En tal sentido se ha comprobado, que las personas con altas concentración de ciertas sustancias químicas en la sangre que padecen estrés, ansiedad, miedo o ira, han debutado en los 18 meses siguientes como hipertensas, debido a las alteraciones de ciertas sustancias químicas que han sido detectadas en sus respectivos cerebros.
De nuestro lado, los especialistas en higiene y salud mental sabemos, que algunas sustancias químicas o neurotransmisores, influyen en la secreción de las hormonas adrenocorticotrofinas de la pituitaria o hipófisis, glándula que se encuentra en la base del cerebro y justo debajo del hipotálamo que estimula las glándulas suprarrenales que se encuentran sobre los riñones.

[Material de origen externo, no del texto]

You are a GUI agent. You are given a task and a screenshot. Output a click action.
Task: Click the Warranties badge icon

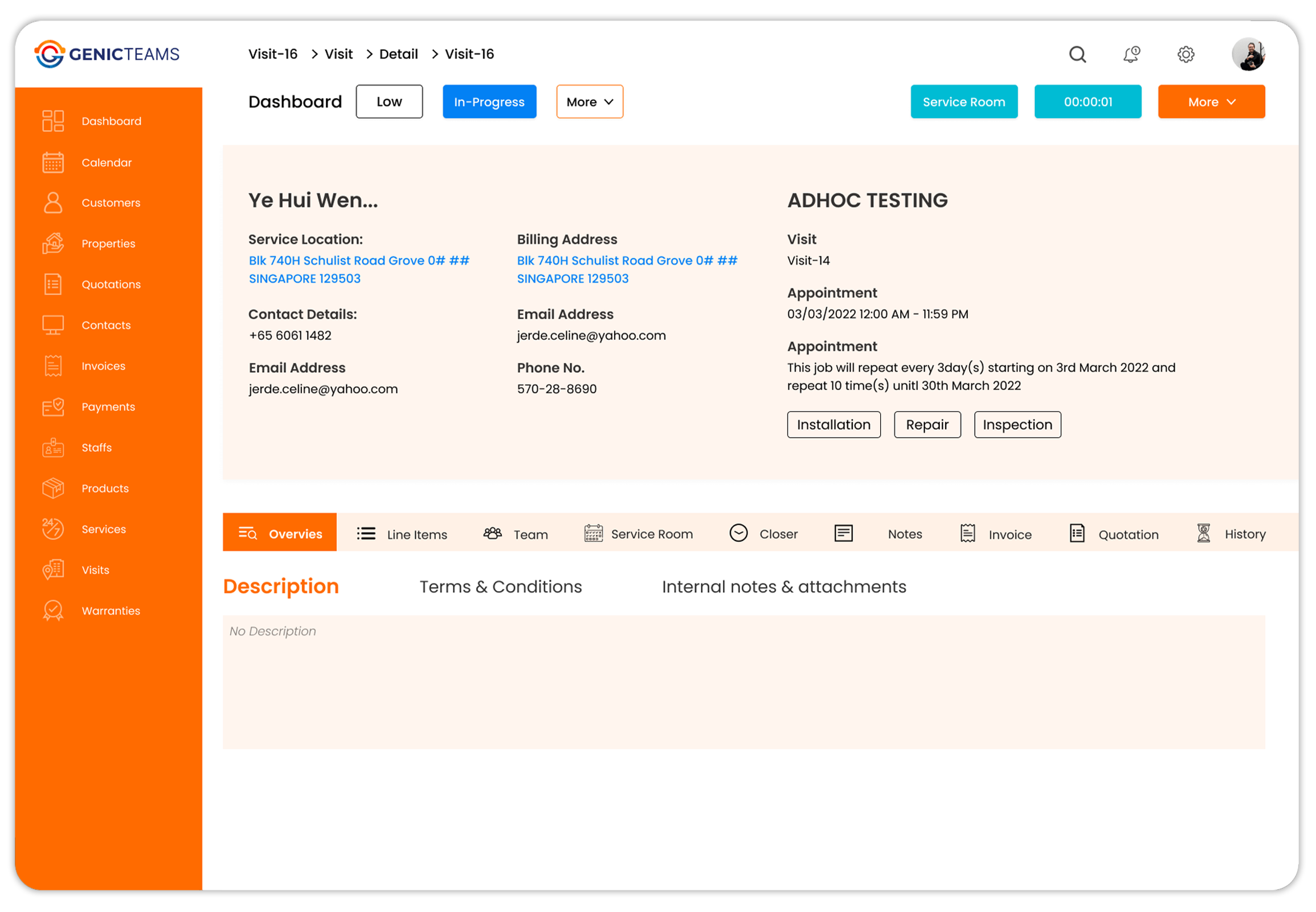(x=53, y=611)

Además sabemos que, las glándulas suprarrenales que se encuentran sobre los riñones segregan cortisol y adrenalina, hormonas que elevan la presión arterial del organismo humano en un período relativamente corto.
Finalmente, la neuropsicología considera que alrededor del 80% de las enfermedades físicas y mentales conocidas hasta ahora son el resultado del estrés, la ansiedad, los trastornos de ansiedad, el miedo, la fobia, la depresión, la forma de alimentarnos y el estilo de vida que hemos asumido los seres humanos en los últimos 40 años.
“Las enfermedades físicas y mentales de los últimos 40 años, son desafíos extraordinarios por la inmediatez de la medicina paliativa, el estrés, la ansiedad y la hiperconectividad de los seres humanos” (ANONIMO).